● Goal of the exercise
In the records below, find the line with "Task: Pick the Pick order cursor icon" and the line with "This screenshot has height=868, width=1389.". Print both exactly, along with every line between them, and no other line.

● Data to process
"""
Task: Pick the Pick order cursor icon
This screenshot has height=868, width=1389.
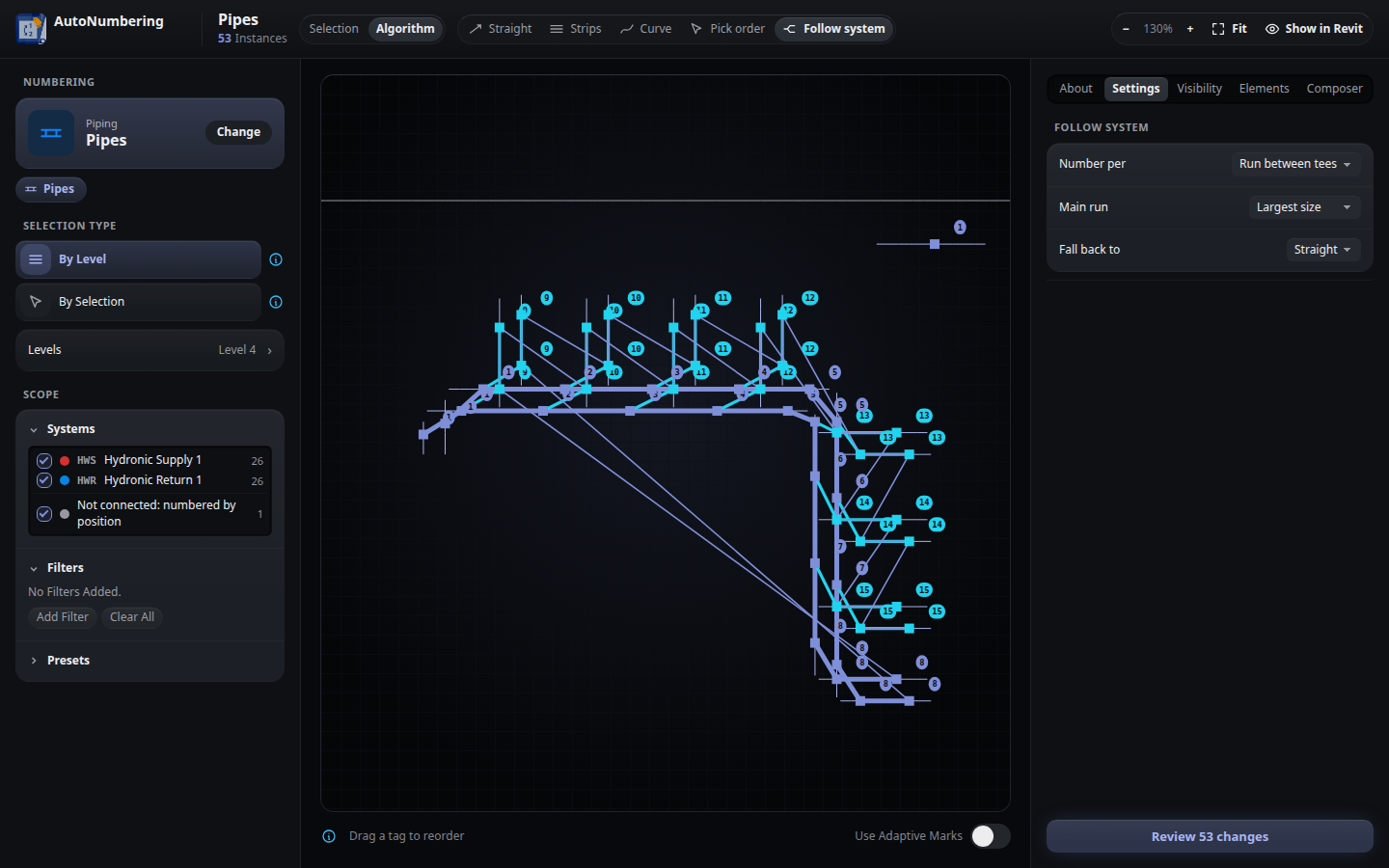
"""
"""
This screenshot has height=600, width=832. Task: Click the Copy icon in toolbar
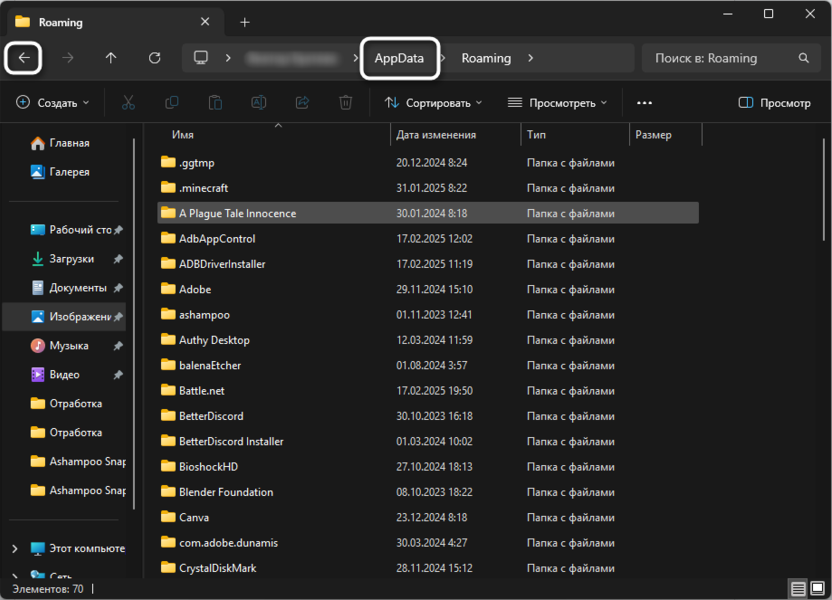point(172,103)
"""
"""
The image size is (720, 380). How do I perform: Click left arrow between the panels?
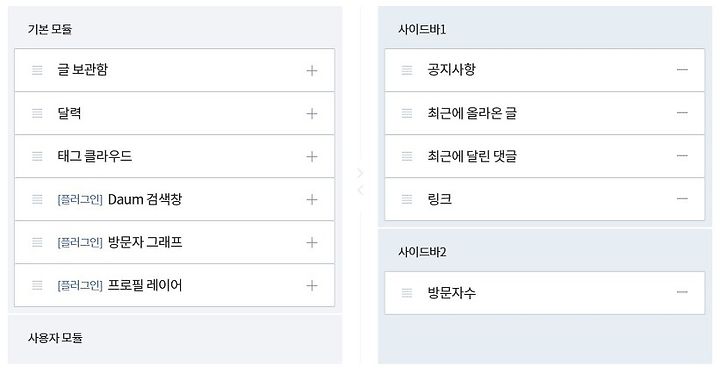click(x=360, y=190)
"""
● Result of the exercise
Task: Pick the Pick order cursor icon
This screenshot has height=868, width=1389.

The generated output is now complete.